Before proceeding, it is important to note that there are two primary groups of hyperparameter defaults, `local` and `production`. Which is selected is controlled by the `RUN_ENV` environment variable, which defaults to `production`. In order to use local hyperparameters, run
```bash
$ export RUN_ENV=local
```

Training of agents is done through the `ppo_rllib_client.py` script. It has the following usage:

```bash
 ppo_rllib_client.py [with [<param_0>=<argument_0>] ... ]
```

For example, the following snippet trains a self play ppo agent on seed 1, 2, and 3, with learning rate `1e-3`, on the `"cramped_room"` layout for `5` iterations without using any gpus. The rest of the parameters are left to their defaults
```
(harl_rllib) ppo $ python ppo_rllib_client.py with seeds="[1, 2, 3] lr=1e-3 layout_name=cramped_room num_training_iters=5 num_gpus=0 experiment_name="my_agent"
```

For a complete list of all hyperparameters as well as their local and production defaults, refer to the `my_config` section of  `ppo_rllib_client.py`


Training results and checkpoints are stored in a directory called `~/ray_results/my_agent_<seed>_<timestamp>`. You can visualize the results using tensorboard
```bash
(harl_rllib) $ cd ~/ray_results
(harl_rllib) ray_results $ tensorboard --logdir .
```

You can also visualize the results with [wandb](https://wandb.ai/site). Follow [the official instructions](https://docs.wandb.ai/quickstart) to setup your own account. 
If `verbose=True`(which is true by default when running experiments), then the training results will be logged to wandb server. 


# Troubleshooting

## Tensorflow
Many tensorflow errors are caused by the tensorflow state of execution. For example, if you get an error similar to 

```
ValueError: Could not find matching function to call loaded from the SavedModel. Got:
  Positional arguments (1 total):
    * Tensor("inputs:0", shape=(1, 62), dtype=float64)
  Keyword arguments: {}
```

or

```
NotImplementedError: Cannot convert a symbolic Tensor (model_1/logits/BiasAdd:0) to a numpy array.
```

or

```
TypeError: Variable is unhashable. Instead, use tensor.ref() as the key.
```

It is likely because the code you are running relies on tensorflow executing symbolically (or eagerly) and it is executing eagerly (or symbolically)

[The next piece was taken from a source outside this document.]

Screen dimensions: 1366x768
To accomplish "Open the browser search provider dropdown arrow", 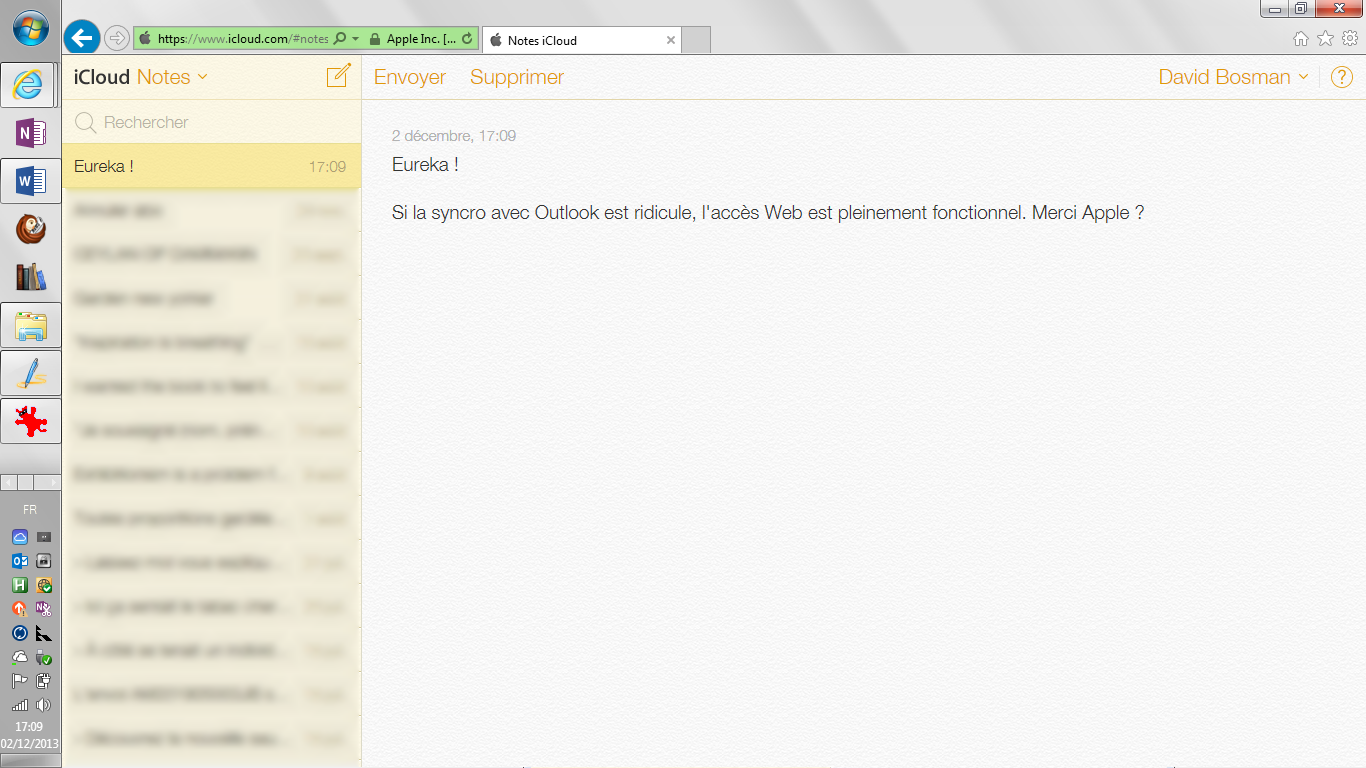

This can be fixed by either changing the order of imports. This is because `import tensorflow as tf` sets eager execution to true, while any `rllib` import disables eager execution. Once the execution state has been set, it cannot be changed. For example, if you require eager execution, make sure `import tensorflow as tf` comes BEFORE `from ray import rllib` and vise versa.